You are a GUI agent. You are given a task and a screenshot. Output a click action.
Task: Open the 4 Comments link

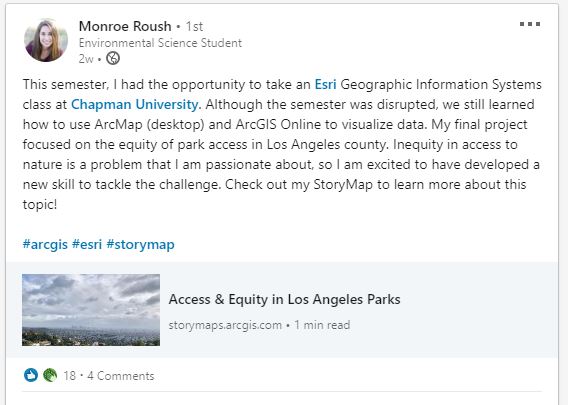(121, 376)
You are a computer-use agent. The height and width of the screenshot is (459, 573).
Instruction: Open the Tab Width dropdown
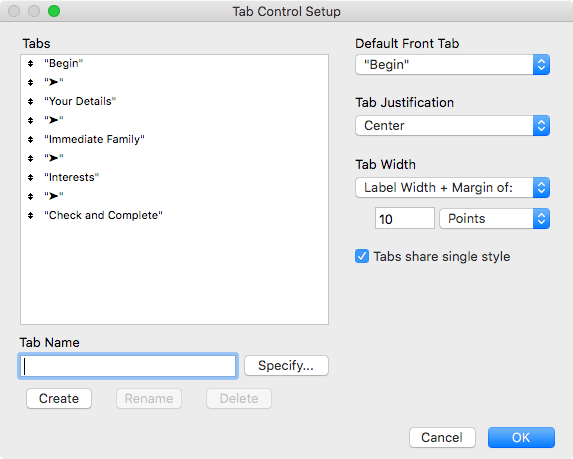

━━━━━━━━━━━━━━━━━━━━

Retype exactly the lines from the line containing "You are a computer-use" through the end of the entries above, including both ends, and leave every picture out.

You are a computer-use agent. The height and width of the screenshot is (459, 573).
Instruction: Open the Tab Width dropdown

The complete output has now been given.